Todos estos grupos están ligados entre sí por una red nacional, que incluye a los más de 30 que existen hoy en el país, gran parte de los cuales se reúne una vez al mes y mantiene comunicación permanente con aquellos integrantes que, por motivos de distancia geográfica, no pueden asistir a las reuniones. En ese marco comparte problemáticas y las debate, organiza encuentros nacionales o locales, transmite experiencias, por sólo nombrar algunos de sus objetivos.

Una década atrás esto no existía. Hoy hay un enorme movimiento que está en plena ebullición. Las circunstancias y el contexto político no son los mismos, pero el fenómeno crece.

Lo que en estos años no ha sido proporcional a este considerable crecimiento es el apoyo del Estado, con excepción de un hecho, por cierto, digno de destacar, que es la instauración de un concurso para teatro comunitario creado por el Instituto Nacional del Teatro, que se hace desde 2008 y que toma en cuenta las características específicas de esta práctica. Este concurso permite que, alternadamente, diferentes grupos se puedan equipar o desarrollen proyectos de crecimiento, los cuales, sin ese apoyo, tardarían mucho más tiempo en concretarse. En la provincia de Buenos Aires, no hace mucho tiempo, se sancionó la Ley Provincial de Teatro, cuya puesta en práctica implicará un estímulo para los grupos de esa región. La Ciudad de Buenos Aires, en cambio, si bien ha subsidiado en algunas ocasiones ciertos proyectos, no tiene una instancia permanente de apoyo. Cabe destacar que muchos de estos grupos trabajan de manera completamente autogestiva y obtienen logros increíbles. ¡Cuánto más podrían construir si fueran subsidiados!
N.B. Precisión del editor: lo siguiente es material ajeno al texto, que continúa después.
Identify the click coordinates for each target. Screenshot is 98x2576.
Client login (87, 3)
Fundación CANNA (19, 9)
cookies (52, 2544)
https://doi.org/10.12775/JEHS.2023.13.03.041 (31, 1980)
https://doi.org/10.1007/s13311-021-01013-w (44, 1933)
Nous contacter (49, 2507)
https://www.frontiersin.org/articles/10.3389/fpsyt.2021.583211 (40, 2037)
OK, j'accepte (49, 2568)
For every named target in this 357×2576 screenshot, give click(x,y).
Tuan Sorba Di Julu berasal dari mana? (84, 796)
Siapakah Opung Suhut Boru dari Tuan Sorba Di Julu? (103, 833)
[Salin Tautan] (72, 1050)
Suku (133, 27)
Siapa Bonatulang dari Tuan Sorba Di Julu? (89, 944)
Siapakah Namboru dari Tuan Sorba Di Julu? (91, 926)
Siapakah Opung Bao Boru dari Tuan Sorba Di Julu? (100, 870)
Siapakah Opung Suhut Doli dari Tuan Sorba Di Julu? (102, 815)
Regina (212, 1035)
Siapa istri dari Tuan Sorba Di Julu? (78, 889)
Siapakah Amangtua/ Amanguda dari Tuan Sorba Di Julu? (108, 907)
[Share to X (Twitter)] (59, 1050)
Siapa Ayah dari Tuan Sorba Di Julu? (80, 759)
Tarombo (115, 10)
Para terminar, hay algo notable que ha sucedido, y es que ciertos rasgos, cierto modo de ver la vida de los años previos a la dictadura de los 70, características e historia inevitablemente impregnados en la existencia de Adhemar Bianchi y Ricardo Talento –directores respectivamente del Grupo de Teatro Catalinas Sur y del Circuito Cultural Barracas–, han pasado (resignificados, por cierto, reelaborados), a nuevas generaciones. Básicamente, al afirmar esto hablamos de que, inmersas en la vivencia de esta práctica, muchas personas han recuperado la sensación de que es posible modificar la realidad. Claro que no de un modo directo, claro que no de un modo inmediato. Pero el arte, en el caso del teatro comunitario, ha comenzado a mover y a transformar la subjetividad de muchos vecinos que, en este marco que les da el espacio para crear, jugar y construir con otros, ven concretamente modificada la propia vida y la de muchos de sus pares y atraviesan umbrales que, en soledad y sin esta práctica, jamás hubieran cruzado.